Конвертик с ленточкой атласной
Лежит на дне гусарской сумки,
Как память девушки прекрасной,
Любви прошедшей боль и муки.
Мне тоже кажется, что любой образованный человек может сочинять стихи по любому поводу, тем более, когда его переполняют чувства и эти чувства могут быть доверены только бумаге, а ночь и свет придают совершенно иной окрас стихотворным произведениям.
Как и все лирики, чиновник был не чужд политике и довольно подробно изложил светскую хронику последних дней, кто, где и с кем встречался, что было надето на дамах, и какую колкость в отношении немцев сказал обладатель белых усов Жорж Клемансо, только что возглавивший военный кабинет в созданном им правительстве.
— Этот человек приведет весь мир к миру, — каламбурил чиновник, — миру нужен мир. Наша армия сильна как никогда. Расцвет демократии освободил дремавшие силы русского народа на победу над тевтонами, битыми еще Александром Невским и будут побиты чудо-богатырями России. Со дня на день защитники Отечества наденут новую военную форму, делающую из них былинных богатырей. Остроконечные шапки-шлемы и "разговоры" на груди. Кто сможет устоять перед ними?
— Извините, мадам, — сказал он, галантно поклонившись Ольге, — пойду, перекурю, вредная привычка, понимаете ли, господа, есть желающие составить компанию?
Мы отрицательно кивнули головами. Только он вышел, капитан сказал устало:
— Вот такие люди и приведут Россию к революции, к хаосу и трагедии братоубийства. Никто не хочет воевать. Война затянулась и конца ей пока не предвидится. Власть не способна управлять народом теми либеральными методами, какими она пользуется. В любой воюющей стране более жесткие законы, карающие за воровство и преступления перед воюющей страной. Россию разворовали. Армию разложили социал-демократические агитаторы, которые содержатся на немецкие деньги. Немецкие офицеры не препятствуют братаниям окопников. Это немецкие-то офицеры, для которых Ordnung uber alles.
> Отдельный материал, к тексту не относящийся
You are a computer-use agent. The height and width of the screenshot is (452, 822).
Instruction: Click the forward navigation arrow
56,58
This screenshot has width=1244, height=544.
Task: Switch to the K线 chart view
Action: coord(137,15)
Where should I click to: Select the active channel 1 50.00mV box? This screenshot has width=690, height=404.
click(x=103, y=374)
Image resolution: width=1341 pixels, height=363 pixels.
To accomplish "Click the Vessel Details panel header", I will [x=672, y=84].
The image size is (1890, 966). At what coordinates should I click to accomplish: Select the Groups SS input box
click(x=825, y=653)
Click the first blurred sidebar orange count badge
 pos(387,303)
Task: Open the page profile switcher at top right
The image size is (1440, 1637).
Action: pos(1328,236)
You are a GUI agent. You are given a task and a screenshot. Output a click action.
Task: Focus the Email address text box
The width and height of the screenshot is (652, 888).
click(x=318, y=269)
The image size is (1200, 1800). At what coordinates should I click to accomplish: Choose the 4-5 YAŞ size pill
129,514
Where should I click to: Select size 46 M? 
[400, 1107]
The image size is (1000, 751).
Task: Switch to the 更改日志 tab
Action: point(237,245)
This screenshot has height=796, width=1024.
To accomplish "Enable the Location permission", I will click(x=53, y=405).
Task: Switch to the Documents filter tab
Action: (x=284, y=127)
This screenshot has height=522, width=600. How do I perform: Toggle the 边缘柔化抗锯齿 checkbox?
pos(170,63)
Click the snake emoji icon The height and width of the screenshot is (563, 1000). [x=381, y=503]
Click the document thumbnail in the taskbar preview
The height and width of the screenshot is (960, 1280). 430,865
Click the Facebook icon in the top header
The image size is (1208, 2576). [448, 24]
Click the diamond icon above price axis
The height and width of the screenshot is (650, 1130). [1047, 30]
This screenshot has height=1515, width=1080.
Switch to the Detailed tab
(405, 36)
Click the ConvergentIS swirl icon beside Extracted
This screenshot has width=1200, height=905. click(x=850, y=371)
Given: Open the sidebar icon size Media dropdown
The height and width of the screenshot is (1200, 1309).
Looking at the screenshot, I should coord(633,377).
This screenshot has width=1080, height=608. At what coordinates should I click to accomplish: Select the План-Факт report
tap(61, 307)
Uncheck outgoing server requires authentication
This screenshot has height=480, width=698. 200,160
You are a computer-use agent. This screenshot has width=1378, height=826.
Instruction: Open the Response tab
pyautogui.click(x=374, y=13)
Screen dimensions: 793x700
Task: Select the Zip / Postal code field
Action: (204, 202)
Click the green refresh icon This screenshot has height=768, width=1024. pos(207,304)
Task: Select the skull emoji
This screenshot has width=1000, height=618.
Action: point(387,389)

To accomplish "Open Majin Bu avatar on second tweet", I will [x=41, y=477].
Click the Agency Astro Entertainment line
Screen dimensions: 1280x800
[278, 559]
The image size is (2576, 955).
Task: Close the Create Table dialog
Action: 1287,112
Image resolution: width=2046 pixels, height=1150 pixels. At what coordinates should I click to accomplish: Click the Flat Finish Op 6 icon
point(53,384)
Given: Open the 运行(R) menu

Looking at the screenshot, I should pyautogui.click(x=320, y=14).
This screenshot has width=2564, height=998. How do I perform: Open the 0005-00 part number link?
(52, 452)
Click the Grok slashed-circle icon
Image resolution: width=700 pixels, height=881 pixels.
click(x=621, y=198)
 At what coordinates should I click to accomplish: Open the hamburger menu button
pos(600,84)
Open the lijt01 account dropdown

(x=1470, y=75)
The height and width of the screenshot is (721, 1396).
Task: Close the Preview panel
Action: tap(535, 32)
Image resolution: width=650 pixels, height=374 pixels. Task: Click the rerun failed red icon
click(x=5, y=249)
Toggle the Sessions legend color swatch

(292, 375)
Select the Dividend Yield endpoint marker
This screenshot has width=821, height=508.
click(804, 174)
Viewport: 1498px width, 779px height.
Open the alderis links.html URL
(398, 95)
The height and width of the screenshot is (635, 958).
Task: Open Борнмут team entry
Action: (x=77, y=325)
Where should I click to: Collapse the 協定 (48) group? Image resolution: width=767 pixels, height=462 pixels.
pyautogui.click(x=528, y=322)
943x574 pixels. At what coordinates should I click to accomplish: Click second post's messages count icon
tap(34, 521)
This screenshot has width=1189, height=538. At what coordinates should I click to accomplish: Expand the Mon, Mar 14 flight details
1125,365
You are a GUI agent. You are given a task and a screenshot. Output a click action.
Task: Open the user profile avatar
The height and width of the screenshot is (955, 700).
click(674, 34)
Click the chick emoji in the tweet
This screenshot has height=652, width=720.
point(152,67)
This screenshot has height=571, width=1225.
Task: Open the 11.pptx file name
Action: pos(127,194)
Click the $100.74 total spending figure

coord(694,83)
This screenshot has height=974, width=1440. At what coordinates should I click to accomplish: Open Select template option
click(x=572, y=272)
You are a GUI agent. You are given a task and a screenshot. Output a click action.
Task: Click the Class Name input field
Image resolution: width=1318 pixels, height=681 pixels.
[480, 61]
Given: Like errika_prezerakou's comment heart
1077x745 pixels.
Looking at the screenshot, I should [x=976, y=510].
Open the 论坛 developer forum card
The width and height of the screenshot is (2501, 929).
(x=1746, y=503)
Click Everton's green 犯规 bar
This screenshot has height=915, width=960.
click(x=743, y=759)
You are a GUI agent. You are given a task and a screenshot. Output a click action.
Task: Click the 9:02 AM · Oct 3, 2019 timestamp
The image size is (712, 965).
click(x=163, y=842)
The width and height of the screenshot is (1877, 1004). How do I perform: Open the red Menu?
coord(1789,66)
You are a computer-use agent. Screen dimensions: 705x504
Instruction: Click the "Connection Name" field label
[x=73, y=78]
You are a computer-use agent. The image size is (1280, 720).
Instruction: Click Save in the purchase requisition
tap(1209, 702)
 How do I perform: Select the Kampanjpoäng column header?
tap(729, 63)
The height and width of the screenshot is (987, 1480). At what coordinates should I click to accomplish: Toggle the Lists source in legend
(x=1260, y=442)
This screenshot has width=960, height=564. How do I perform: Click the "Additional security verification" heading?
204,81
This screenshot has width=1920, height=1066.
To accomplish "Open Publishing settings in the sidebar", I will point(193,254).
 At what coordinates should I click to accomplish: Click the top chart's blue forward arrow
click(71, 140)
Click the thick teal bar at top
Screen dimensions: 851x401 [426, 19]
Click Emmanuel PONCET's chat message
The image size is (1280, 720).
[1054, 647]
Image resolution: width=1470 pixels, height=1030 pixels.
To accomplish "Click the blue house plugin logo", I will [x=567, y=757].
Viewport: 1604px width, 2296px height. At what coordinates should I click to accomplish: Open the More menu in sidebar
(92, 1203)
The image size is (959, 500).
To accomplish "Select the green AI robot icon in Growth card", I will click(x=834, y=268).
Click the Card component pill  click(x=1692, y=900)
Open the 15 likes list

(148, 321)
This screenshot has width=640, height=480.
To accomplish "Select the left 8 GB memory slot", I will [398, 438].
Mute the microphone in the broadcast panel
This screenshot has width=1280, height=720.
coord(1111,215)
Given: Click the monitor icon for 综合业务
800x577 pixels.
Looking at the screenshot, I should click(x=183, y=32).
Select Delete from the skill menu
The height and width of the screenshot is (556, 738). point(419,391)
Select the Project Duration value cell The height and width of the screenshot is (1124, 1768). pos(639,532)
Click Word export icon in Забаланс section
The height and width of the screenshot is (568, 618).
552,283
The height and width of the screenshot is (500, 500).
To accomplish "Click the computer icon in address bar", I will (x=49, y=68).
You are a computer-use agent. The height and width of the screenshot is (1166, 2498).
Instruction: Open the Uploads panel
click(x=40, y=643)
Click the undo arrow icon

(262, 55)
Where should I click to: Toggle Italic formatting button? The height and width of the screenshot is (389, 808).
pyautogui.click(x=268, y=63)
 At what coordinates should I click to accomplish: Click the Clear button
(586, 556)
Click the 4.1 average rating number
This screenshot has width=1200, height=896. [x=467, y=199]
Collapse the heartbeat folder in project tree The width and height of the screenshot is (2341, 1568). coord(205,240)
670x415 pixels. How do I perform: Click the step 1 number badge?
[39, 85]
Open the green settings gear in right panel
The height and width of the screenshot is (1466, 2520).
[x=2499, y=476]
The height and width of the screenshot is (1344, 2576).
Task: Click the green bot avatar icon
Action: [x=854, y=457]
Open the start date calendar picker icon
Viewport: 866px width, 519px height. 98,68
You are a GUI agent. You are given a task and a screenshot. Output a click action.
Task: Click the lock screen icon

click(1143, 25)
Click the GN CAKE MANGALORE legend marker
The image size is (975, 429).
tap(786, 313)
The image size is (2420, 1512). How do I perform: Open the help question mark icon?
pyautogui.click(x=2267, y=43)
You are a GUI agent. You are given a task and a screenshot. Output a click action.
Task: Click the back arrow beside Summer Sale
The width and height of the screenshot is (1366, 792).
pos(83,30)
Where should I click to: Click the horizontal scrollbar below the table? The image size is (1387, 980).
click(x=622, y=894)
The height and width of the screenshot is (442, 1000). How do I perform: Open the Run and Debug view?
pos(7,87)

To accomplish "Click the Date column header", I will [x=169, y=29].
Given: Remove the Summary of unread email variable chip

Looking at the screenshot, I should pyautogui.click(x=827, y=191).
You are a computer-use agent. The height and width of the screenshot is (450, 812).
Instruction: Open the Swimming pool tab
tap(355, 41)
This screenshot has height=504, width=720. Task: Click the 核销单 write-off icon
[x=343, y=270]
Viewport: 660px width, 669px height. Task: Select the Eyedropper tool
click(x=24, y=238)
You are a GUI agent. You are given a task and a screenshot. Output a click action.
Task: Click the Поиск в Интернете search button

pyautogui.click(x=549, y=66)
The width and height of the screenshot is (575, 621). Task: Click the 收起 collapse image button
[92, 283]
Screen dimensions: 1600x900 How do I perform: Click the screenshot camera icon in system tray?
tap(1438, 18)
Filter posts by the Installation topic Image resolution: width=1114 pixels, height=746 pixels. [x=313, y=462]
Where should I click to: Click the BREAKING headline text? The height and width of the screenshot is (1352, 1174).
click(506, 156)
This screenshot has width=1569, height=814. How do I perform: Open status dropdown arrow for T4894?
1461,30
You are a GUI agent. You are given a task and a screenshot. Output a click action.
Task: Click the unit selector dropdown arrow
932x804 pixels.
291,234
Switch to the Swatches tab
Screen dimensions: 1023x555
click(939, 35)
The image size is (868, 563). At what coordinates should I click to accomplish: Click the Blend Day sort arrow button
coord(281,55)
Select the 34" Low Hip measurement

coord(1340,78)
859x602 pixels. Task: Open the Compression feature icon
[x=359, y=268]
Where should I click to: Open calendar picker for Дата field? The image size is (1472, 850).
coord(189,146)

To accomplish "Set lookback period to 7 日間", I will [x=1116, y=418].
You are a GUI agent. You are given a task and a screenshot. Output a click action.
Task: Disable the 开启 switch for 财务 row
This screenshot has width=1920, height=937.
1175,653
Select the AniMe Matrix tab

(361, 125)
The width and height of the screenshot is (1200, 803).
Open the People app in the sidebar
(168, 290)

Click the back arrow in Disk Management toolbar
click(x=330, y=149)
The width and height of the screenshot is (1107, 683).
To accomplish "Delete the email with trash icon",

Все проводится под непосредственным руководством высшего военного командования. Военная юстиция молчит. У нашего командования связаны руки. Идет массовое неподчинение солдат. Царь-император взялся войной командовать, а война — это не плац-парады в Царском селе. Царица — немка. Распутина, слава те Господи, пришибли умные люди. А ведь запоздали они со всем этим. Эх, горько смотреть, как рушится наша Россия. Не составите компанию выпить по случаю знакомства поближе. Штабс-капитан Бестужев, Юрий Николаевич, нет-нет, к декабристам Бестужевым отношения не имею ни с какого бока, просто однофамилец.
Проводник сделал заказ в ресторан и нам был накрыт стол так, что мы совершенно не почувствовали, что в России идет война, что где-то проблемы со снабжением, а император требовал ввести сухой закон.
Глава 35
Поезд прибывал на Казанский вокзал. На выходе из вагона нас встретила разношерстная и восторженная толпа:
— Да здравствует революция! Царь отрекся от престола! Война до победного конца! Да здравствует Свобода!
Подбежавшая стайка гимназистов нацепила нам с Ольгой красные банты и поздравила с обретением свободы, с революцией.
— Вот, посмотри на них, — сказал я Ольге, — это эйфория от революции и неправильного понимания свободы как возможности делать все, что запрещено в нормальном обществе и строго наказуемо.
Наряду с прогрессивными силами активизируется и растет криминалитет, вылезший из подворотен и подвалов и воспринявший революцию как право безнаказанно грабить граждан государства под предлогом борьбы с прогнившим режимом и экспроприацией эксплуататоров. То есть, если ты одет в приличную одежду, то ты уже экспроприатор. Наверх выплывает всякая пена, которая становится прокурорами, судьями, тюремщиками, палачами.
Сейчас откроют тюрьмы для политзаключенных и вместе с ними в мир выхлестнется такая уголовщина, которую в цивилизованном мире уничтожают сразу после суда в присутствии не менее сорока человек, чтобы они подтвердили, что зло наказано и уничтожено. Жестоко? Жестоко, но нужно. Если этого не будет, то уголовный мир проникнет во все поры общества и развяжет кровавый террор, уничтожая всех, кто не будет согласен с уголовными законами повседневной жизни.
— Ты не прав, — возражала мне Ольга, — так не бывает в цивилизованном обществе.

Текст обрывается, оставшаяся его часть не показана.